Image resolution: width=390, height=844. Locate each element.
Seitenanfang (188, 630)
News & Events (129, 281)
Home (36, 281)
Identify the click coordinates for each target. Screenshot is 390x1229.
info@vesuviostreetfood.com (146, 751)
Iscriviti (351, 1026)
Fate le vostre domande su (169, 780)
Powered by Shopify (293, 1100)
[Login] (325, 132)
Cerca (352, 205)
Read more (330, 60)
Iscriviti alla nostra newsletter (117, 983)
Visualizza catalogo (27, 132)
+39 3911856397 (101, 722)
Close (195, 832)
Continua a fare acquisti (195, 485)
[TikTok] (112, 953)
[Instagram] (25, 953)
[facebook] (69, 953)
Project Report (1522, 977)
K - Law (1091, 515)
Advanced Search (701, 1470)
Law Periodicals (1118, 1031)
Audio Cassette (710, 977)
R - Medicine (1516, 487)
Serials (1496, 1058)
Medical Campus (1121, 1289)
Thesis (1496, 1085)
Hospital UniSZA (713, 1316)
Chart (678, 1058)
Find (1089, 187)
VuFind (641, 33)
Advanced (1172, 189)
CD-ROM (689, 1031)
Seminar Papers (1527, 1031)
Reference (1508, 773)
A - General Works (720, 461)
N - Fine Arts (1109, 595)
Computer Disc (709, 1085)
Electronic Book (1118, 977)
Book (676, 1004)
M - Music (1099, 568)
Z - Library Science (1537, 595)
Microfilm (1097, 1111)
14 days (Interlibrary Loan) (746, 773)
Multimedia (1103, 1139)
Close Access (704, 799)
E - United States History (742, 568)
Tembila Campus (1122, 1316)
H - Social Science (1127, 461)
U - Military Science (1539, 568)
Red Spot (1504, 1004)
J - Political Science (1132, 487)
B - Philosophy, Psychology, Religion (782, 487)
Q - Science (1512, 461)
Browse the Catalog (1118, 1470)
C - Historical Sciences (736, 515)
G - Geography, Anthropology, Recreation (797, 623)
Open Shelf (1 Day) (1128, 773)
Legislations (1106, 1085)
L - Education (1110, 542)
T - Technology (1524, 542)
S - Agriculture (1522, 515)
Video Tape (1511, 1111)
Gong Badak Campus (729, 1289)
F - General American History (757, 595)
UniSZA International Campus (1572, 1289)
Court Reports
__________________________________________________
Set down the full listing a second time, exactly as given.

## YOUR RESPONSE:
Image resolution: width=390, height=844. Locate each element.
Seitenanfang (188, 630)
News & Events (129, 281)
Home (36, 281)
Identify the click coordinates for each target. Screenshot is 390x1229.
info@vesuviostreetfood.com (146, 751)
Iscriviti (351, 1026)
Fate le vostre domande su (169, 780)
Powered by Shopify (293, 1100)
[Login] (325, 132)
Cerca (352, 205)
Read more (330, 60)
Iscriviti alla nostra newsletter (117, 983)
Visualizza catalogo (27, 132)
+39 3911856397 (101, 722)
Close (195, 832)
Continua a fare acquisti (195, 485)
[TikTok] (112, 953)
[Instagram] (25, 953)
[facebook] (69, 953)
Project Report (1522, 977)
K - Law (1091, 515)
Advanced Search (701, 1470)
Law Periodicals (1118, 1031)
Audio Cassette (710, 977)
R - Medicine (1516, 487)
Serials (1496, 1058)
Medical Campus (1121, 1289)
Thesis (1496, 1085)
Hospital UniSZA (713, 1316)
Chart (678, 1058)
Find (1089, 187)
VuFind (641, 33)
Advanced (1172, 189)
CD-ROM (689, 1031)
Seminar Papers (1527, 1031)
Reference (1508, 773)
A - General Works (720, 461)
N - Fine Arts (1109, 595)
Computer Disc (709, 1085)
Electronic Book (1118, 977)
Book (676, 1004)
M - Music (1099, 568)
Z - Library Science (1537, 595)
Microfilm (1097, 1111)
14 days (Interlibrary Loan) (746, 773)
Multimedia (1103, 1139)
Close Access (704, 799)
E - United States History (742, 568)
Tembila Campus (1122, 1316)
H - Social Science (1127, 461)
U - Military Science (1539, 568)
Red Spot (1504, 1004)
J - Political Science (1132, 487)
B - Philosophy, Psychology, Religion (782, 487)
Q - Science (1512, 461)
Browse the Catalog (1118, 1470)
C - Historical Sciences (736, 515)
G - Geography, Anthropology, Recreation (797, 623)
Open Shelf (1 Day) (1128, 773)
Legislations (1106, 1085)
L - Education (1110, 542)
T - Technology (1524, 542)
S - Agriculture (1522, 515)
Video Tape (1511, 1111)
Gong Badak Campus (729, 1289)
F - General American History (757, 595)
UniSZA International Campus (1572, 1289)
Court Reports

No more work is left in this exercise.